Eli Lilly and Co. v. Zenith Goldline Pharm.
Decision Date | 15 May 2003 |
Docket Number | Cause No. IP99-0038-C-H/K. |
Citation | 264 F.Supp.2d 753 |
Parties | ELI LILLY AND COMPANY and Reliant Pharmaceuticals, LLC, Plaintiffs, v. ZENITH GOLDLINE PHARMACEUTICALS, INC., Defendant. |
Court | U.S. District Court — Southern District of Indiana |
Jan M. Carroll, Barnes & Thornburg, Indianapolis, IN, Ronald L. Grudziecki, R. Danny Huntington, Burns, Doane, Swecker & Mathis, Alexandria, VA, David A. Nelson, Latham & Watkins, Chicago, IL, for Plaintiffs.
Stephen E. Arthur, Harrison & Moberly, Indianapolis, IN, William L. Mentlik, Lerner, David, Littenberg, Krumholz & Mentlik, Westfield, NJ, for Defendant.
This patent case is now before the court on plaintiffs petition for an award of attorney fees and costs under 35 U.S.C. § 285. As explained below, the court awards attorney fees of $1,523,580.85 and costs of $101,576.34.
United States Patent No. 4,375,547 claimed the invention of the drug nizatidine, which plaintiff Eli Lilly and Company has marketed as Axid®. Defendant Zenith Goldline Pharmaceuticals, Inc. infringed the '547 patent by filing an amended Abbreviated New Drug Application seeking FDA permission to manufacture and sell nizatidine before the patent expired. Zenith filed its amended application under the Drug Price Competition and Patent Term Restoration Act of 1984, better known as the Hatch-Waxman Act. Zenith's amended application included a "Paragraph IV" certification asserting that the '547 patent was invalid as obvious from the prior art. See 21 U.S.C. § 355(j)(2)(A)(vii)(IV). Plaintiff Lilly then filed this action for patent infringement, pursuant to 21 U.S.C. § 355(j)(5)(B)(iii).

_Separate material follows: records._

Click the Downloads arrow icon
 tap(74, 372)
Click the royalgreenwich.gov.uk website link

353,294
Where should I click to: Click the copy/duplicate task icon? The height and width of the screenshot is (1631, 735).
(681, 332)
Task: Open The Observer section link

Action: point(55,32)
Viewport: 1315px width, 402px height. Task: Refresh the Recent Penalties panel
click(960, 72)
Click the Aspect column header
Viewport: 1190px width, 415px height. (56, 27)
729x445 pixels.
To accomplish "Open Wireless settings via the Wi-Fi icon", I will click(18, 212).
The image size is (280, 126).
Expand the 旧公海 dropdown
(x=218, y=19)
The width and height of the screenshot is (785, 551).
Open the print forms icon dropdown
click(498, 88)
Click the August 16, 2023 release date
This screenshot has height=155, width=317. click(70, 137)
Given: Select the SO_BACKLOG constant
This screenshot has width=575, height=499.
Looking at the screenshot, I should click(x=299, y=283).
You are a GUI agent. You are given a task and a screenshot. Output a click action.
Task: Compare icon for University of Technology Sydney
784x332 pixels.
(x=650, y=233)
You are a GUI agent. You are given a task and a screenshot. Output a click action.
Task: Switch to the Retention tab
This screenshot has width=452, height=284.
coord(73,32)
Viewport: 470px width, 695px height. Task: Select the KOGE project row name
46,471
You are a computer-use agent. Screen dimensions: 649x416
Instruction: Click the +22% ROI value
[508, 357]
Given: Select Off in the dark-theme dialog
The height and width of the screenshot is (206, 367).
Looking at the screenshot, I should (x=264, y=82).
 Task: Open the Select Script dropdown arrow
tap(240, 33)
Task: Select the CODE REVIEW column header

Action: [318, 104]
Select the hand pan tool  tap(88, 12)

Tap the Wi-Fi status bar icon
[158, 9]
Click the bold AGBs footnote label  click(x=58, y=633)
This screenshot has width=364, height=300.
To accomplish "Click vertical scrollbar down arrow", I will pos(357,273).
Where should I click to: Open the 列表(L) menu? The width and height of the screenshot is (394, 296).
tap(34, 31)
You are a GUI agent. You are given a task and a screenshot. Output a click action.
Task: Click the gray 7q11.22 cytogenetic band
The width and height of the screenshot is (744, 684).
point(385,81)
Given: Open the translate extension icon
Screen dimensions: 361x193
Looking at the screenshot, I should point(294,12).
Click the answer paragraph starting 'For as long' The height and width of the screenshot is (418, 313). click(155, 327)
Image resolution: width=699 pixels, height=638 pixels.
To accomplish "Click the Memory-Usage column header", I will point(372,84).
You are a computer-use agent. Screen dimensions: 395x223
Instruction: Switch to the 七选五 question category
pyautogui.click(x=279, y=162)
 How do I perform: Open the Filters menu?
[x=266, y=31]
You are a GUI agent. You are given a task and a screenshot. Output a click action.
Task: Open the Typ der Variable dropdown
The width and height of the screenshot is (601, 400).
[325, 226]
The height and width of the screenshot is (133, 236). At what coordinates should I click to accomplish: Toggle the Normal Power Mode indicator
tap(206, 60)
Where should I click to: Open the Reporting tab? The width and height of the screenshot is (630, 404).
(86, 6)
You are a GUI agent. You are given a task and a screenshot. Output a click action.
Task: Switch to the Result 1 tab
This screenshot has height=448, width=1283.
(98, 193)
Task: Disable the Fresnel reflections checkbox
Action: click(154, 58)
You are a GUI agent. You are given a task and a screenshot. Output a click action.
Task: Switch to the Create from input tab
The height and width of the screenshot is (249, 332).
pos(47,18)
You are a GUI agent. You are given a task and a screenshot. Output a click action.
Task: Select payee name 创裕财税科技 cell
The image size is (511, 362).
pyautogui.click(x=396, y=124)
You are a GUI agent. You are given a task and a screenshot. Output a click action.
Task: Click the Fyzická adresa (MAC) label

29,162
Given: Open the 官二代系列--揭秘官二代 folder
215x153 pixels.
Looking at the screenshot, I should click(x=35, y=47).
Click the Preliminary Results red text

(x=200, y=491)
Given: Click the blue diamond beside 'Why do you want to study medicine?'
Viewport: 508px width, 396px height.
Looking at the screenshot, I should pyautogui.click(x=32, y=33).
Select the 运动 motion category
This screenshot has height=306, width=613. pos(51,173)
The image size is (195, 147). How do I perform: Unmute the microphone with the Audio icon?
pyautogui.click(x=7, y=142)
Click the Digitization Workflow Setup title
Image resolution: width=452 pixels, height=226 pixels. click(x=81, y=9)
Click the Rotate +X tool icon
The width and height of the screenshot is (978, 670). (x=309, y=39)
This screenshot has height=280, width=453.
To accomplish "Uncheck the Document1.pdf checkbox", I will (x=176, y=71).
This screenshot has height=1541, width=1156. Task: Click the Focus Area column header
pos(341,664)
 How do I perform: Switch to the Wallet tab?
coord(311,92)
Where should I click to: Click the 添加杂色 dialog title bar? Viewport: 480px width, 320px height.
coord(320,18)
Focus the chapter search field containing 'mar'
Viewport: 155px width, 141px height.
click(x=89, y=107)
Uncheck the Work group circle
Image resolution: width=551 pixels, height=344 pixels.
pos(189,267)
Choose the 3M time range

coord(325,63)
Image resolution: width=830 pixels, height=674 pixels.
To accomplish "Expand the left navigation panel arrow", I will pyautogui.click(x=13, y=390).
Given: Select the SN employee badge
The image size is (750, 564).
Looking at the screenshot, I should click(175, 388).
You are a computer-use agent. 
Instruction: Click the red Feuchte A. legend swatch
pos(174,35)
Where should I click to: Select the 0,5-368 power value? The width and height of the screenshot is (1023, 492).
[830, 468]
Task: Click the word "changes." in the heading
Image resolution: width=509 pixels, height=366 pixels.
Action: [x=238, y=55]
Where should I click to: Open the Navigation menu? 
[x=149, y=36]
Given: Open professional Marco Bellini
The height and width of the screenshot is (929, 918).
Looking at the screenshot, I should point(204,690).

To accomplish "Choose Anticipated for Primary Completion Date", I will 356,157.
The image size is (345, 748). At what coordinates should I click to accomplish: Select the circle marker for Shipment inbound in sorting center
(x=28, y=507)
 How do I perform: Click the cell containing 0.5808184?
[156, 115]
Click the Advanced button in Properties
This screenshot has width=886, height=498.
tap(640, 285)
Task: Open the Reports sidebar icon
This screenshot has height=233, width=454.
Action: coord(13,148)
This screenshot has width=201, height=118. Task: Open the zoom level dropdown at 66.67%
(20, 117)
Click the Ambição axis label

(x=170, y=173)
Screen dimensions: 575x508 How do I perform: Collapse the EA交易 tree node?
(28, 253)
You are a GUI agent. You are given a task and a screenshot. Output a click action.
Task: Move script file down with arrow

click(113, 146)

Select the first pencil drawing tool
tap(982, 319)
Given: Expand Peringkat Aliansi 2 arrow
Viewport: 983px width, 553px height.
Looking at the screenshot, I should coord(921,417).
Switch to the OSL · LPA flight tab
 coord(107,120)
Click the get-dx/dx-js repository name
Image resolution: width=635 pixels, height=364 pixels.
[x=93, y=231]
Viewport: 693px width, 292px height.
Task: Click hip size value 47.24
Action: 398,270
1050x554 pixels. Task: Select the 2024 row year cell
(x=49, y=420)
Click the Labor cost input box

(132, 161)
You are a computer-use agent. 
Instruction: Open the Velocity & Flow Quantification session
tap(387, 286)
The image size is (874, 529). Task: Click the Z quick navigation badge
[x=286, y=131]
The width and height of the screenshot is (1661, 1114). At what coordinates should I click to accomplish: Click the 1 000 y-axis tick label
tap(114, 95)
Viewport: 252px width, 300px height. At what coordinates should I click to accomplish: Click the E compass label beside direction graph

After a trial to the court, the court found that the '547 patent was valid and infringed. In a patent case, the court "in exceptional cases may award reasonable attorney fees to the prevailing party." 35 U.S.C. § 285. The court also found that defendant Zenith's invalidity defense was so weak as to render the case "exceptional" within the meaning of 35 U.S.C. § 285, so that plaintiff Lilly should recover its reasonable attorney fees as well as its costs. Eli Lilly & Co. v. Zenith Goldline Pharmaceuticals, Inc., 2001 WL 1397304 (S.D.Ind. Oct.29, 2001).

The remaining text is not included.